**Task brief:** Reproduce every one of the following records line for line, without changing anything.

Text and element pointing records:
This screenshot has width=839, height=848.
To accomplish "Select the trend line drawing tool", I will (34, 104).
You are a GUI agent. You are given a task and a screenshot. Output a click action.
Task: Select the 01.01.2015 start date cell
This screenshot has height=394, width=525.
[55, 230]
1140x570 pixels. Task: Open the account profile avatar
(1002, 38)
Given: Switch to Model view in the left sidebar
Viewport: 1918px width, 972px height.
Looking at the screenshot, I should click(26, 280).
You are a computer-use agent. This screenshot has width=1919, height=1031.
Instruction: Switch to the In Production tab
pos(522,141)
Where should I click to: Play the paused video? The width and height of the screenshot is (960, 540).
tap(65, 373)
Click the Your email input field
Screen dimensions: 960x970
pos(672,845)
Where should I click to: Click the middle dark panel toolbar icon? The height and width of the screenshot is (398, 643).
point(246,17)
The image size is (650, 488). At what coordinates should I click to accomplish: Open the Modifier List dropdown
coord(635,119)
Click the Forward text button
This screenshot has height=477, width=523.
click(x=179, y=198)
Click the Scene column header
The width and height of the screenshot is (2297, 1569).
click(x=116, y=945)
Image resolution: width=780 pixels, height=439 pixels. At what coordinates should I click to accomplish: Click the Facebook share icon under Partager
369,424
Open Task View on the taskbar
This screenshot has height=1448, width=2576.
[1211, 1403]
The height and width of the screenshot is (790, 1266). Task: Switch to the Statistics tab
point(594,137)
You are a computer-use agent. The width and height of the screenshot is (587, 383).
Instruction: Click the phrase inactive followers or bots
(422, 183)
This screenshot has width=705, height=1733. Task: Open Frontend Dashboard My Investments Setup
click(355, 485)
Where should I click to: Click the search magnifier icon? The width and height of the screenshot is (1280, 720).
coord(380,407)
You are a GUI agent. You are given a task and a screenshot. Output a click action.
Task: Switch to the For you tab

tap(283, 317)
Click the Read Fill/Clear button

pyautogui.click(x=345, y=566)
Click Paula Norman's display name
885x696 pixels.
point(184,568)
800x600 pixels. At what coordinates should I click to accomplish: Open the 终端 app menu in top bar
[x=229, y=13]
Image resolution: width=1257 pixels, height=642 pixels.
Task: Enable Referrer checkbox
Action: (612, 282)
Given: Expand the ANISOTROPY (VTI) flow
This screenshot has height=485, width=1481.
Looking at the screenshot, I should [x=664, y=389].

**Answer to this problem:**
This screenshot has width=839, height=848.
To accomplish "Select the trend line drawing tool", I will (34, 104).
You are a GUI agent. You are given a task and a screenshot. Output a click action.
Task: Select the 01.01.2015 start date cell
This screenshot has height=394, width=525.
[55, 230]
1140x570 pixels. Task: Open the account profile avatar
(1002, 38)
Given: Switch to Model view in the left sidebar
Viewport: 1918px width, 972px height.
Looking at the screenshot, I should click(26, 280).
You are a computer-use agent. This screenshot has width=1919, height=1031.
Instruction: Switch to the In Production tab
pos(522,141)
Where should I click to: Play the paused video? The width and height of the screenshot is (960, 540).
tap(65, 373)
Click the Your email input field
Screen dimensions: 960x970
pos(672,845)
Where should I click to: Click the middle dark panel toolbar icon? The height and width of the screenshot is (398, 643).
point(246,17)
The image size is (650, 488). At what coordinates should I click to accomplish: Open the Modifier List dropdown
coord(635,119)
Click the Forward text button
This screenshot has height=477, width=523.
click(x=179, y=198)
Click the Scene column header
The width and height of the screenshot is (2297, 1569).
click(x=116, y=945)
Image resolution: width=780 pixels, height=439 pixels. At what coordinates should I click to accomplish: Click the Facebook share icon under Partager
369,424
Open Task View on the taskbar
This screenshot has height=1448, width=2576.
[1211, 1403]
The height and width of the screenshot is (790, 1266). Task: Switch to the Statistics tab
point(594,137)
You are a computer-use agent. The width and height of the screenshot is (587, 383).
Instruction: Click the phrase inactive followers or bots
(422, 183)
This screenshot has width=705, height=1733. Task: Open Frontend Dashboard My Investments Setup
click(355, 485)
Where should I click to: Click the search magnifier icon? The width and height of the screenshot is (1280, 720).
coord(380,407)
You are a GUI agent. You are given a task and a screenshot. Output a click action.
Task: Switch to the For you tab

tap(283, 317)
Click the Read Fill/Clear button

pyautogui.click(x=345, y=566)
Click Paula Norman's display name
885x696 pixels.
point(184,568)
800x600 pixels. At what coordinates should I click to accomplish: Open the 终端 app menu in top bar
[x=229, y=13]
Image resolution: width=1257 pixels, height=642 pixels.
Task: Enable Referrer checkbox
Action: (612, 282)
Given: Expand the ANISOTROPY (VTI) flow
This screenshot has height=485, width=1481.
Looking at the screenshot, I should [x=664, y=389].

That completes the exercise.